Australian Woman Rises From Poverty to Win Teacher of the Year


Adeline Monaghan lives in Port Headland in Western Australia. An Australian aboriginal by birth, she lived in an aboriginal community to escape domestic violence but stated that this was like jumping from the frying pan into the fire.

In the community, there were drugs, alcohol, and more domestic violence but there were no other options at the time. She lived, along with her five children, in a small tin hut with only two bedrooms. Her home became a “safe house” for many young mums and their children trying to escape their own abuse. Money was scarce as she tried to live on welfare payments. To make ends meet, she started to teach the ladies of the community how to sew because the community paid for these classes. After a few months the funding for that project was expiring and so she was worried how she would support herself and her five children.

A part-time teacher assistant position was advertised at the local school, so she sent in an application on a piece of paper from a notebook to the school. To her surprise, she was given the job. Soon she moved away from the community into the Port Headland township.

“Since then,” she said, “my life changed. I met two missionaries from The Church of Jesus Christ of Latter-day Saints who knocked on my door. I gave them a hard time, but they were persistent.”

Adeline joined the Church in 2001. The hardest part for her was to pay tithing.
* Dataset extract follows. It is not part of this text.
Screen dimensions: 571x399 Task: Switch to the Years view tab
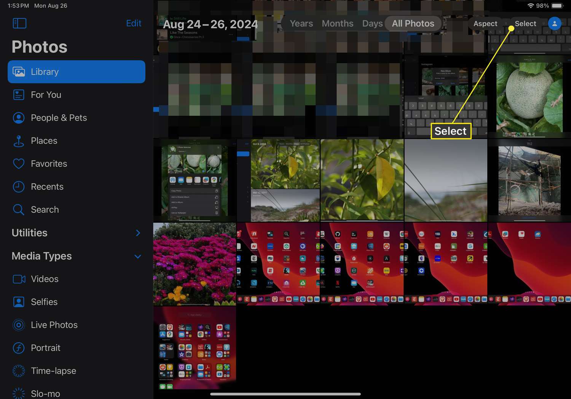(301, 24)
She said her initial reaction was, “what! I’m a single Mum working part-time. I can barely make ends meet and you want me to pay tithing?”  She put her trust in the Lord that He would provide. She said, “everything seemed to be cheaper or on special when I went to do my grocery shopping. I knew the Lord was on my side and he was going to ensure he would bless me tenfold.”

The school then offered her full-time employment. This surprised her because she is a quiet, shy person who did not believe in herself and her abilities to become self-reliant. Her native language was aboriginal English and she had difficulty speaking standard English at school. At Church, the branch president, Nathan Page, spoke about his study of engineering. His story impressed her and instilled in her the desire to learn and to improve herself.

The northern branches held a conference at Karratha. This meant that she would have to travel 200km to be there with her five children. She worried how she would be able to travel to the conference and how she could cover the cost. Again, she reported, the Lord provided by the branch organizing a bus to travel to the conference with church members being billeted with families during the conference. The Lord also provided the Clarke family. Knowing that she worked in a school, Brother Clarke gave her a book entitled “Teaching: No Greater Call”. She read the book and was then encouraged by President Page and her colleagues at school to study.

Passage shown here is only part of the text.